Der Manager denkt nicht nur an das Tagesgeschäft, er betätigt sich auch als Umsetzer der prosaischen Worte seines Trainers. „Bei uns in Altona gibt es eine unheimliche Kraft. Wenn wir aufsteigen, wird es einen hübschen kleinen Knall geben, und der wird Energien freisetzen“, erklärte Algan häufig, als der Verein noch in der Oberliga Hamburg kickte. Klobedanz übersetzt diese Worte in „das gemeinsame Ziel, in ungefähr fünf Jahren im oberen Drittel der Regionalliga Nord mitzuspielen“. Allerdings stellt sich bei einem Blick auf die in diesen Tabellenregionen notwendigen Etats die Frage, wie das bewerkstelligt werden soll. So exorbitant wachsen können die Zuschauerzahlen wohl selbst in Altona nicht, und das Duo der Hauptsponsoren aus Präsident Dirk Barthel und Mike Perlwitz kann und will aus geschäftlicher Vernunft – beide sind in familieneigenen Armaturen-Firmen tätig – keine nicht zu vertretenden Summen investieren.

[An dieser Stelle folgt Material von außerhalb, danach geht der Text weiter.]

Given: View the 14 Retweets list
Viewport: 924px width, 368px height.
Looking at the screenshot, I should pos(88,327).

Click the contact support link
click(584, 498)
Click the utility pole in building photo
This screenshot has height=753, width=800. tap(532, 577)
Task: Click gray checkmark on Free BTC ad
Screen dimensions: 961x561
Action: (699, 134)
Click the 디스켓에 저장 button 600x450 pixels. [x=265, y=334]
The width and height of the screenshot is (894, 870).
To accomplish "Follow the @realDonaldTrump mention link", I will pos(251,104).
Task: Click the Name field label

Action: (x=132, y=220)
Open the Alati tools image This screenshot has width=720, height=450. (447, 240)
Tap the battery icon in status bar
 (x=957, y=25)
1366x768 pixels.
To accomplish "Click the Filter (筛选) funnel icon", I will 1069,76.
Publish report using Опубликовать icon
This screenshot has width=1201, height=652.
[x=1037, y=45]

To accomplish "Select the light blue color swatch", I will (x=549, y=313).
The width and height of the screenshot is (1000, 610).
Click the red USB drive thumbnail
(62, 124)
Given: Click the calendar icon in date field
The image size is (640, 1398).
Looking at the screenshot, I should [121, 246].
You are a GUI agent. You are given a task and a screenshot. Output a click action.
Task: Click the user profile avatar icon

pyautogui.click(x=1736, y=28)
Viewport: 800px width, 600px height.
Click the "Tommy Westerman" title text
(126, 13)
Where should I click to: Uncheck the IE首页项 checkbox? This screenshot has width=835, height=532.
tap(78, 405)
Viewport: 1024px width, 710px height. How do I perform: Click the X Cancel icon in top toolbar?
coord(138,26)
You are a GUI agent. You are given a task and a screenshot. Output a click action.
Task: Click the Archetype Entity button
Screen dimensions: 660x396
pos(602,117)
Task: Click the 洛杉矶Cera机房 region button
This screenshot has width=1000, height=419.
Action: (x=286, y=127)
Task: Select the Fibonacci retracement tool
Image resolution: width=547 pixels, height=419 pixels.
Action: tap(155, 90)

Klobedanz jedoch sieht einen anderen Hebel: das Fernsehen. In dieser Saison werden bis zu 60 Spiele der Regionalligen, meist am Montagabend, live bei Sport 1 gezeigt. „Zum ersten Mal werden dabei auch Gelder an die Vereine ausgeschüttet. Um welche Summen es geht, ist noch offen. Aber wir sind für sechs Übertragungen in der engeren Auswahl.“

Mit dem TV soll das Interesse an der Regionalliga steigen

Dem Manager geht es dabei weniger um die Gelder, die diese Saison in die Kasse fließen werden, sondern um die Entwicklung. „Je interessanter die Regionalliga Nord wird und je häufiger wir bundesweit zu sehen sind, desto größer wird unsere Attraktivität für weitere Partner der Kategorie Barthel oder Perlwitz.“ Mike Perlwitz, geschäftsführender Gesellschafter der Firma Perlwitz-Armaturen, stimmt zu: „Ich fühle mich unglaublich heimisch, auch wenn ich nicht auf dem Zeckenhügel stehe bei den Spielen. Unabhängig davon sehe ich, dass ein Engagement bei Altona 93 für einen Sponsor einen Werbewert mit sich bringt.“

Etwas Luft im Plan hat Altona 93 noch. „Spätestens 2026“, sagt Klobedanz, „müssen wir die Adolf-Jäger-Kampfbahn verlassen.“ Den Kaufvertrag auslaufen zu lassen, da keine Ersatzfläche für ein neues Stadion vorhanden sei, sei nicht möglich. Bis dahin muss der Club also eine alternative Spielstätte gefunden haben – und will fester Bestandteil der Regionalliga sein. Altona 93 stehen spannende Zeiten bevor.